After I miscarried in May, I was so sad. As each day passed and I saw sweet Emma and all the blessings in my life, I felt much better about things. I knew our day would come to welcome another child if that was what was meant to be.
With that in mind, I waited for my period. I waited and waited and waited. I took a pregnancy test on day 28 ... it was negative. So I waited two more days and retested.
I was shocked to see that familiar double line. I had no idea it would happen so soon, but I was elated for about a week. Then I began to panic a little. What was I thinking? What if I miscarried again? You know, all the crazy thoughts my mind could conjure up.

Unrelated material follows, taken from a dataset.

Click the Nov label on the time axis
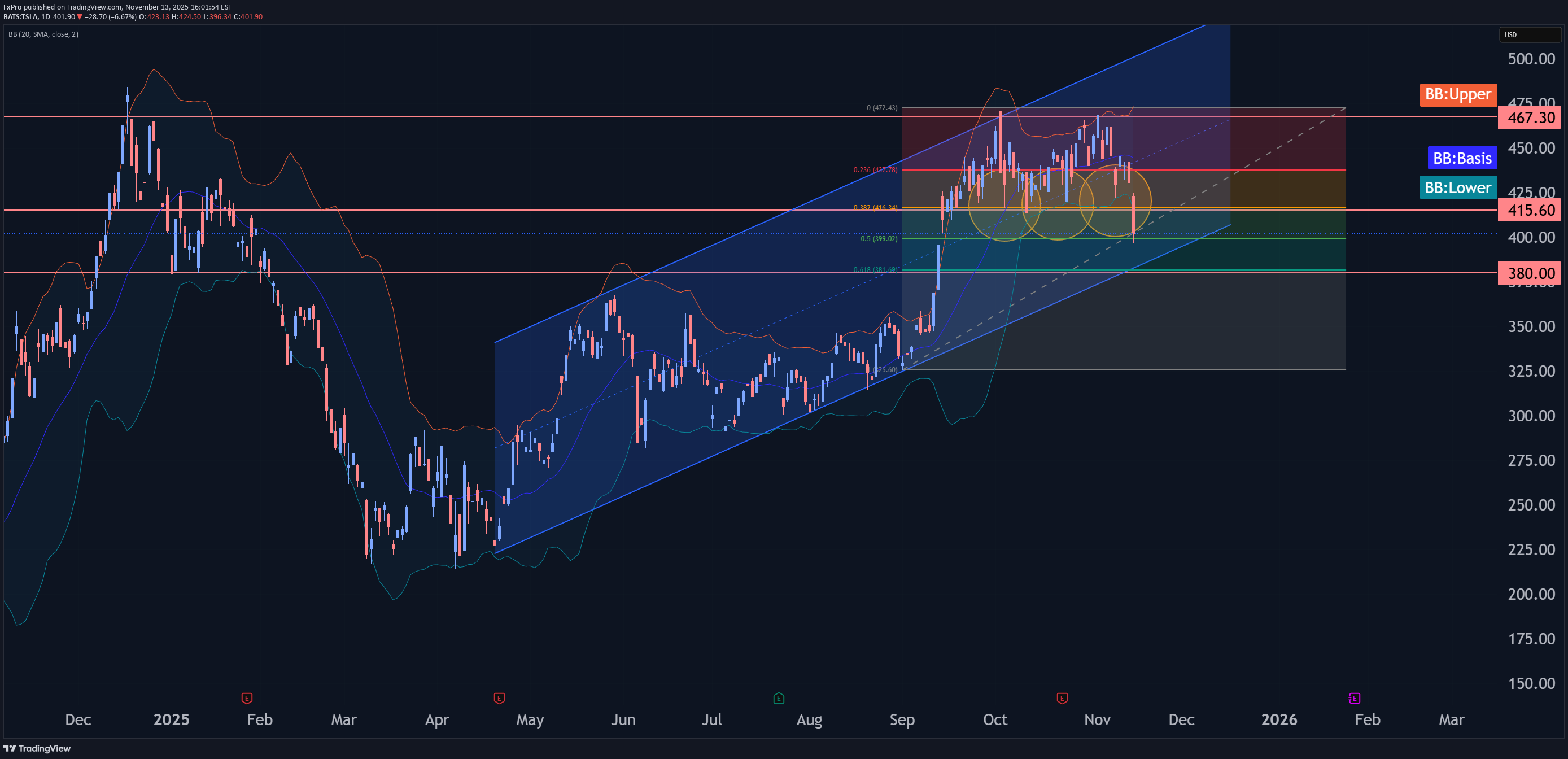The image size is (1568, 759). [1097, 719]
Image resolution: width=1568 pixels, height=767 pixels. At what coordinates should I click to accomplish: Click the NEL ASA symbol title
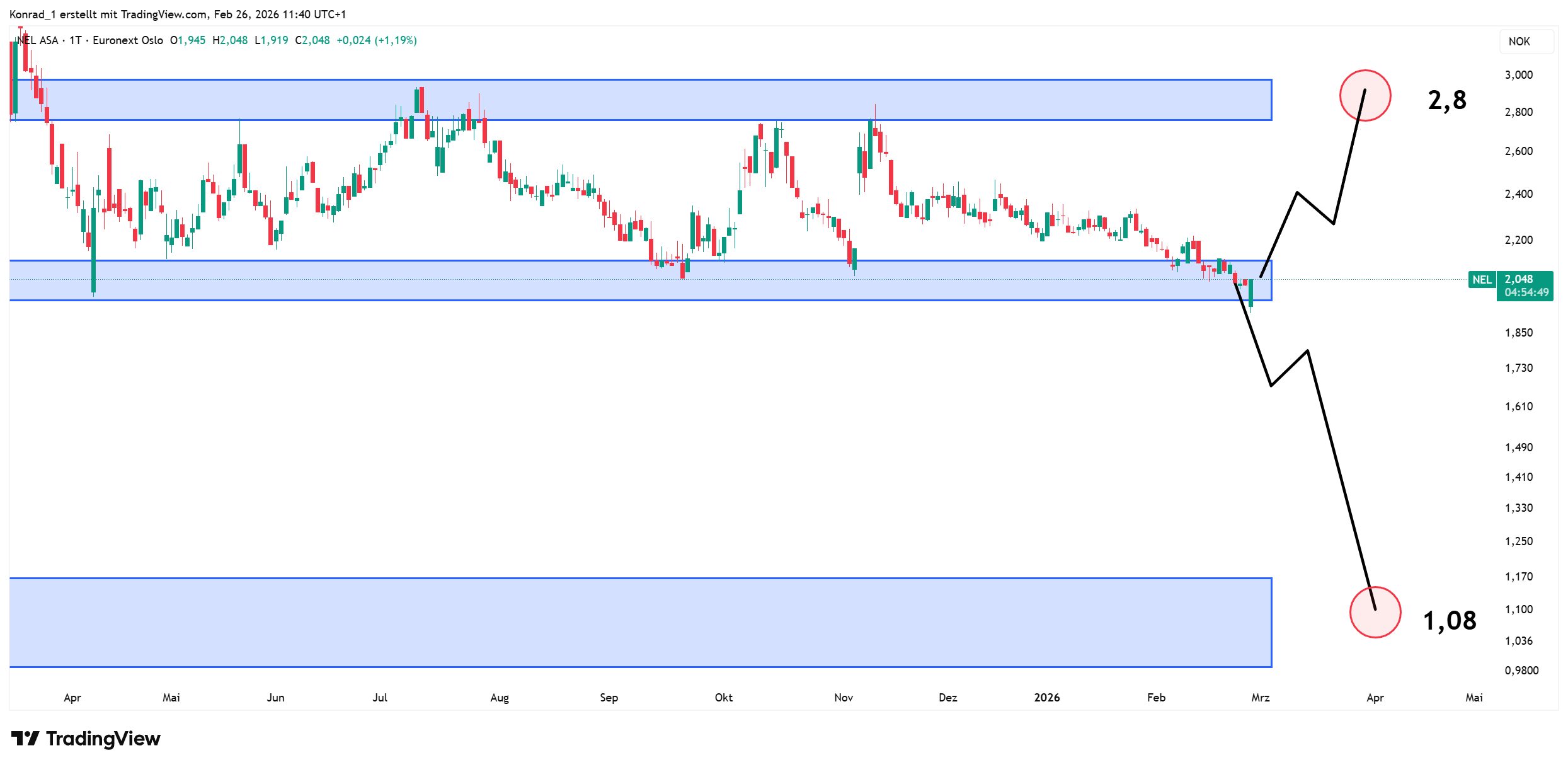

I went to the doctor around what I was guessing to be the eight-week mark. My visit was horrible. They didn't give me a pregnancy test and said they wouldn't call this a pregnancy until an ultrasound could confirm it. All of this was probably logical to the medical professionals, but I was angry. Luckily, I was able to go in for an ultrasound two days later.
It was a very brief appointment. The technician immediatly pulled up the image of my sweet little baby. His/her heartbeat was in the 160s and she gave me a due date of March 1 ... one day off what I had estimated.
Today, I am 16 weeks and everything seems to be going okay. I have another ultrasound scheduled for Oct. 7, and we are excited to see the baby and find out the sex.
I have so much more to update about Emma and life in general, but I wanted to get this done first. I am busy trying to get the spare room ready for Emma and figure out how our lives will change in the winter/spring. We are so excited!